◆ **ABOUT THIS EXERCISE**
Copy exactly, no pictures: every line from the one that contains "The height and" through the end of the entries below.

◆ **Collection entries**

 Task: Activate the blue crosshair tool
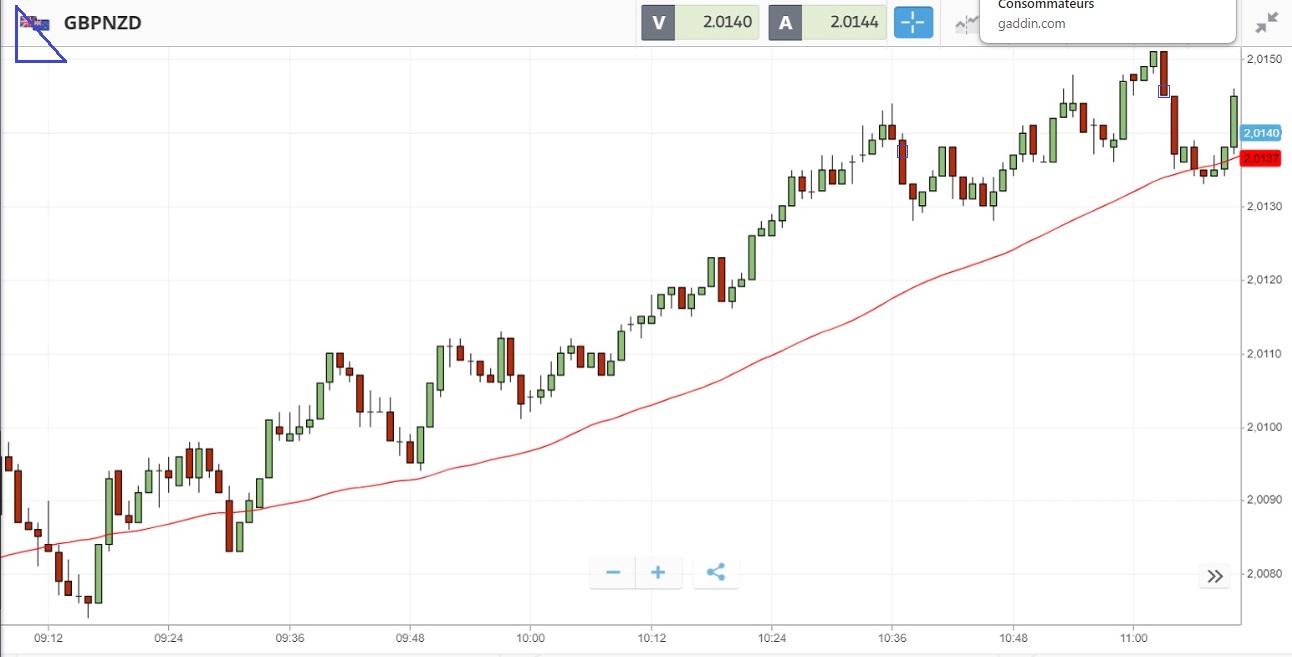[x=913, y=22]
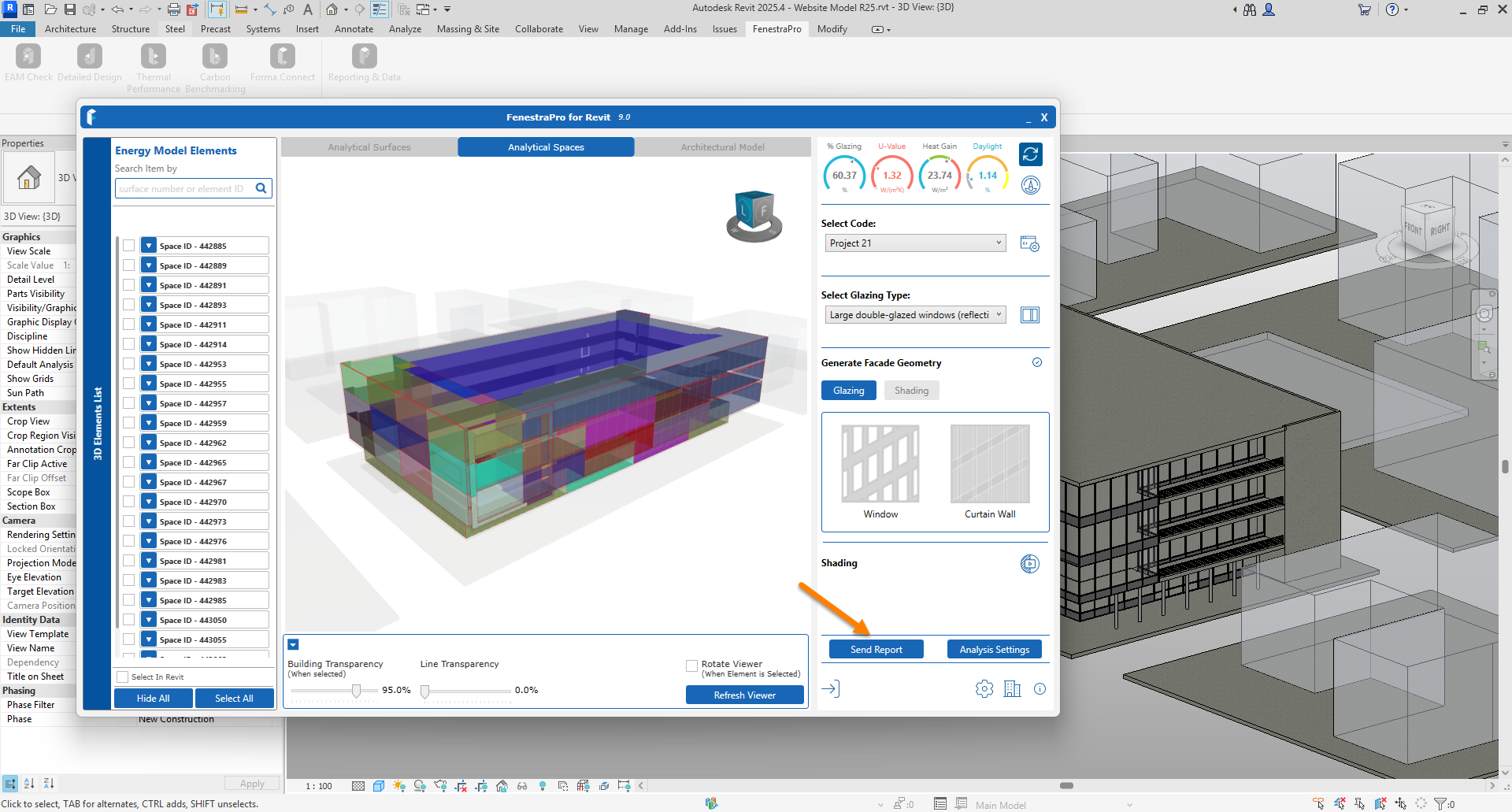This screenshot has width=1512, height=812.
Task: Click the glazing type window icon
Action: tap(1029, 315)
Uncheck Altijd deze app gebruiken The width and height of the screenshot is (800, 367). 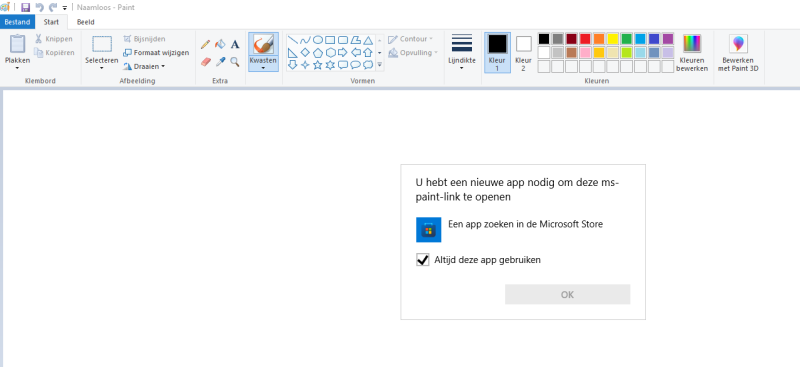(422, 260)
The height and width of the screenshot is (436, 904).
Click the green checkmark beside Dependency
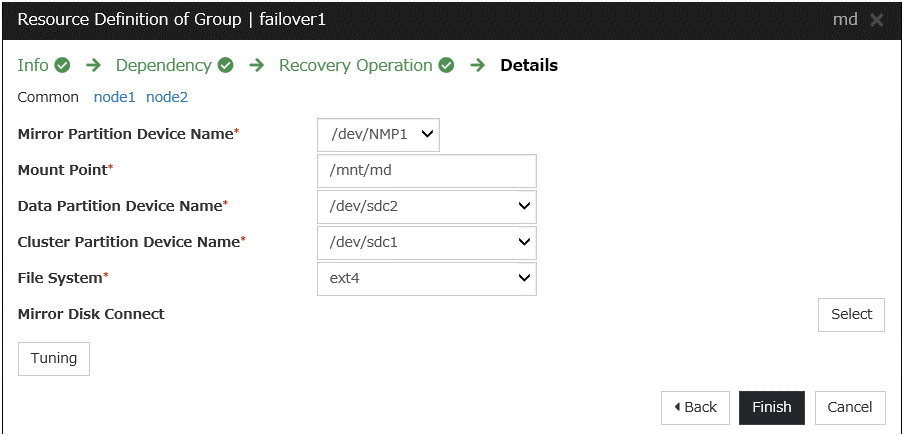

◆ **RESPONSE BELOW**
The height and width of the screenshot is (436, 904).
Click the green checkmark beside Dependency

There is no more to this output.